Alan Balutis, a founding member of the CIO Council, is a director in the Internet Business Solutions Group at Cisco and editor of the forthcoming book “American Governance 3.0: Rebooting the Public Square?”
The federal government manages and oversees more than $2.5 trillion in annual budgets and hundreds of programs critical to the nation. But the federal landscape remains littered with runaway systems — projects that are over budget, behind schedule, and failing to deliver promised benefits and functionality.
For the past four years, a group of current and former government executives studied the reasons for project failure and, more important, the necessary actions to ensure success. Working under the auspices of the Partnership for Public Service, the group includes me, Dan Chenok of IBM, Greg Giddens of the Veterans Affairs Department, Norm Lorentz of Grant Thornton, Emory Miller (recently retired from Robbins-Gioia), Stan Soloway of the Professional Services Council and Jim Williams of Daon.
Our focus has been on the delivery of the government’s mission in the forms of outcomes and results. Attention to that topic has risen significantly during the past several months. Let me summarize some of our observations, provide a definition of “program management” and outline the goals we set after defining the problems.
- Today’s solutions and technologies are complex and span the boundaries of governments, agencies and applications. Driving change while managing current operations is difficult.
- We do not consistently apply a successful and repeatable methodology for delivering program outcomes. We succeed when the stars align or through heroic efforts.
- Unsuccessful programs continue to waste billions of dollars while failing to deliver needed services to people.
- Enterprise-level change is compounded by legacy systems and embedded culture.
Program management defined
Program management, as a term of art, can be applied to major change programs or the running of day-to-day operations. In the context of our work, we focused on those disciplines associated with significantly transforming products, business processes, service delivery, IT capabilities, or all of the above. A major program can include several projects.
Problem statements and goals
Problem Statement 1: Program managers are often told to “find a way,” “get it done” or “make it happen.” They are frequently left to solicit help, resources and influence on their own.
Goal: Clarify all parties’ responsibilities and accountability for program results, including stakeholders and executives.
Problem Statement 2: Despite its proven value, program management is not recognized as an essential discipline for government performance, success and results. Advocacy for program management often resides with individuals, not organizations. Outside of a few agencies, program management is not institutionalized as an established management discipline and the way government and agency business is conducted.
Goal: Increase program performance and results by establishing program management as a discipline.
Problem Statement 3: There is no consistency across government in the training and development of program managers. There is no job series for program management established by the Office of Personnel Management and with graduating levels of responsibilities.
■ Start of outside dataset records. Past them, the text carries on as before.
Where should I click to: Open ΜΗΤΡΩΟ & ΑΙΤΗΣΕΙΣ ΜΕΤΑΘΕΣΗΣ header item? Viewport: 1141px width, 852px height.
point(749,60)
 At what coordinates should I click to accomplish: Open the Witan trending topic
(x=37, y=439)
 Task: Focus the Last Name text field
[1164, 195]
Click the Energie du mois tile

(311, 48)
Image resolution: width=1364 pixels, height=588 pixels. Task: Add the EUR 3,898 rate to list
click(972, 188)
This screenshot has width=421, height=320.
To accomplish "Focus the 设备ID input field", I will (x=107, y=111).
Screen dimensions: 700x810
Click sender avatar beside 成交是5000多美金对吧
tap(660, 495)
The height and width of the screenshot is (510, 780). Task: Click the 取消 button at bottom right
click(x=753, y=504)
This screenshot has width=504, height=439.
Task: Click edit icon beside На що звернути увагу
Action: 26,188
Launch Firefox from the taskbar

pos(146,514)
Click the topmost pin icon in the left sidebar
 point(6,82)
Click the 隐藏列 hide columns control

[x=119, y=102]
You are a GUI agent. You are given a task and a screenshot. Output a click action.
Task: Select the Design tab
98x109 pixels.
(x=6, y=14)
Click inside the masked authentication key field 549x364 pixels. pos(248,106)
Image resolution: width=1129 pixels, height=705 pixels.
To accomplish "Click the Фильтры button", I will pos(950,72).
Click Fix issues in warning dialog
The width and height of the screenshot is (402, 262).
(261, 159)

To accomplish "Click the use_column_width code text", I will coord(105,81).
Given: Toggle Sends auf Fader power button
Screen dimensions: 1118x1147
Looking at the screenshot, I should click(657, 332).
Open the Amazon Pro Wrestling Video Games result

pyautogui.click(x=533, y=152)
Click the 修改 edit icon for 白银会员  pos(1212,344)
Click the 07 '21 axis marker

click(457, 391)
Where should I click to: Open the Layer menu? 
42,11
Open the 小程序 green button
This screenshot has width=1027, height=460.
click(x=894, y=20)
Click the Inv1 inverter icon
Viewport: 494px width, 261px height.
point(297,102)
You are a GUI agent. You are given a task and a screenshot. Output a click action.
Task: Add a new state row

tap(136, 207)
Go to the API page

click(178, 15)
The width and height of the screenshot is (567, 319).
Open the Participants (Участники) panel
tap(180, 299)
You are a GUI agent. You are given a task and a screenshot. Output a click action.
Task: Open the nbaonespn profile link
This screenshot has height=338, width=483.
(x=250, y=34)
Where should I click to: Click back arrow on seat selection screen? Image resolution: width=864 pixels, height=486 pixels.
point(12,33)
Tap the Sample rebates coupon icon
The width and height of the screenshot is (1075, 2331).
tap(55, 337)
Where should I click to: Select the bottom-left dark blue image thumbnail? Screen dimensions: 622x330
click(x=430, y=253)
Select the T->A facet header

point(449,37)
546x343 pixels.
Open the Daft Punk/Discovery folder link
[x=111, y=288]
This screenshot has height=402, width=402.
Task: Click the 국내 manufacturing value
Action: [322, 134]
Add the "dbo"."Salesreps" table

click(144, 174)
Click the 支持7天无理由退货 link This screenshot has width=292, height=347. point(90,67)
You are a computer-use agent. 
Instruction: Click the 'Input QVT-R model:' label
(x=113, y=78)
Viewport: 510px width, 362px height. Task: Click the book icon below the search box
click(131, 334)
Goal: Establish a program management career field to recruit, sustain, and retain talent and expertise in program management.
Problem Statement 4: Program managers are not recognized across government. There is no network for federal program managers. There is no recognized alignment with the acquisition and business/program functions of government.
Goal: Improve the effectiveness of government by creating an environment in which federal program managers can collaborate and share best practices and lessons learned.
Problem Statement 5: Programs invoke change. They fail for many reasons, including inadequate governance, meaningless metrics and insufficient change capacity.
Goal: Improve agencies’ change capacity to enhance the success of organizational and program change.
We believe results begin with effective management built on a long legacy of successful practices that we refer to as program management.